Work task
Using the records below, repeat exactly the lines from the one holding "Task: Select the green cell for G4 at 25Ghz" through the one holding "Open the Area_A_1", both ends included, and no others.

Data to process
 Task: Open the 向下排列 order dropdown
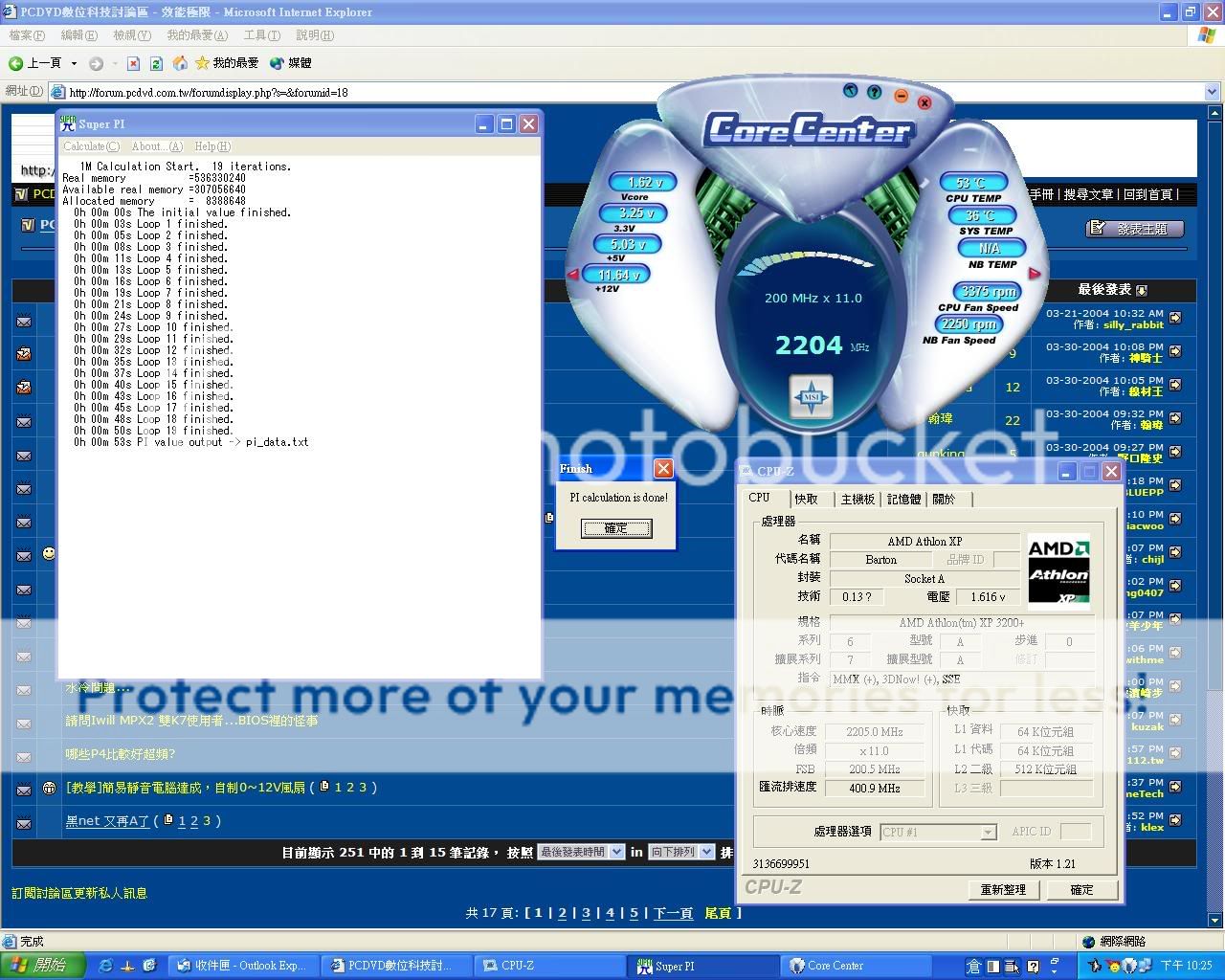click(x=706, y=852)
--
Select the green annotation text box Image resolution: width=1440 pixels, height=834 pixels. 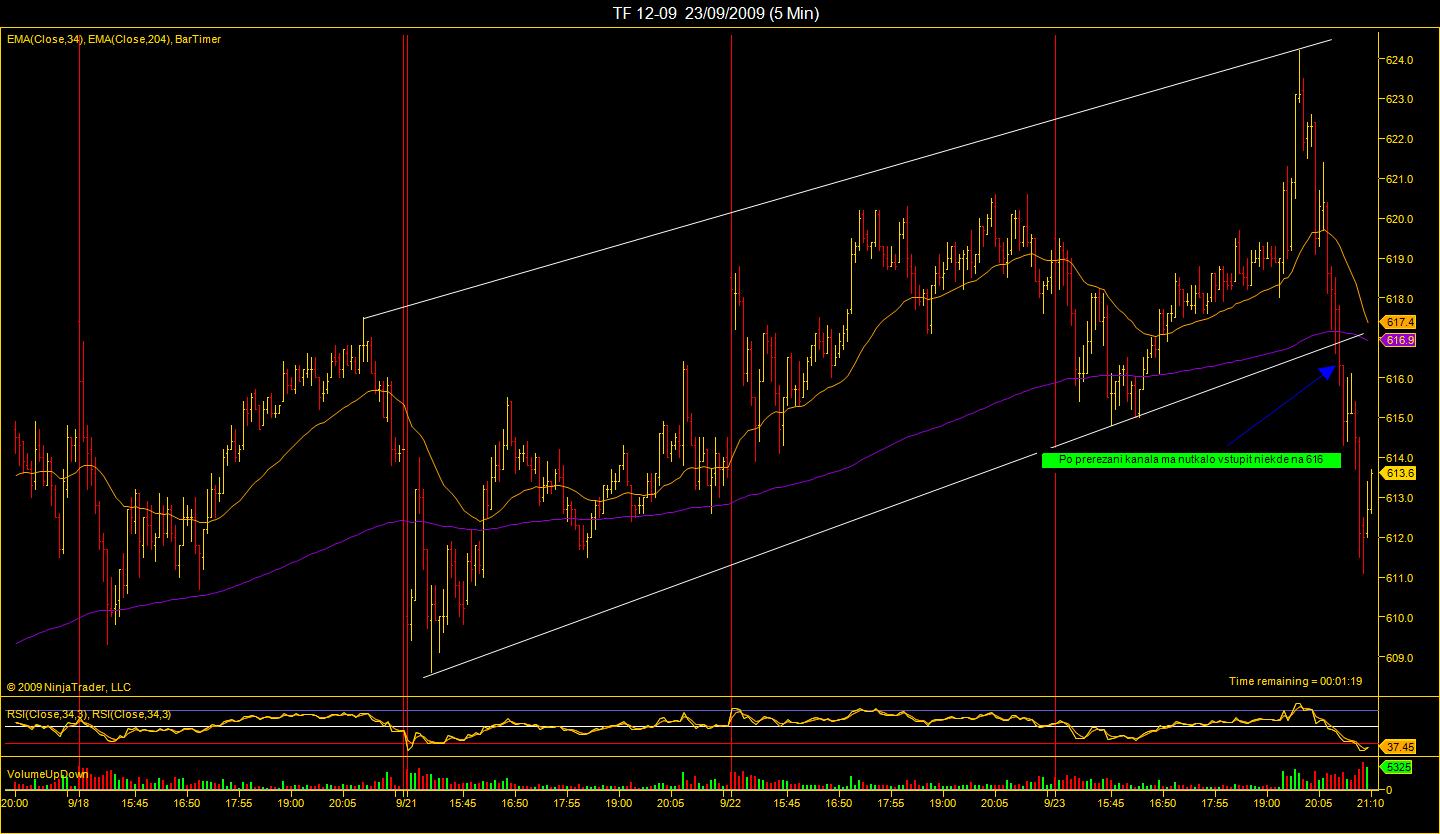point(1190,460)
--
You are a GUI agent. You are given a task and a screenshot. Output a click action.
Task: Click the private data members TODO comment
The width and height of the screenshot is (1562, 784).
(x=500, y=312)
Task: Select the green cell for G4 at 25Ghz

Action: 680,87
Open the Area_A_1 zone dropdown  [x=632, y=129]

Response area
Task: Select the green cell for G4 at 25Ghz

Action: 680,87
Open the Area_A_1 zone dropdown  [x=632, y=129]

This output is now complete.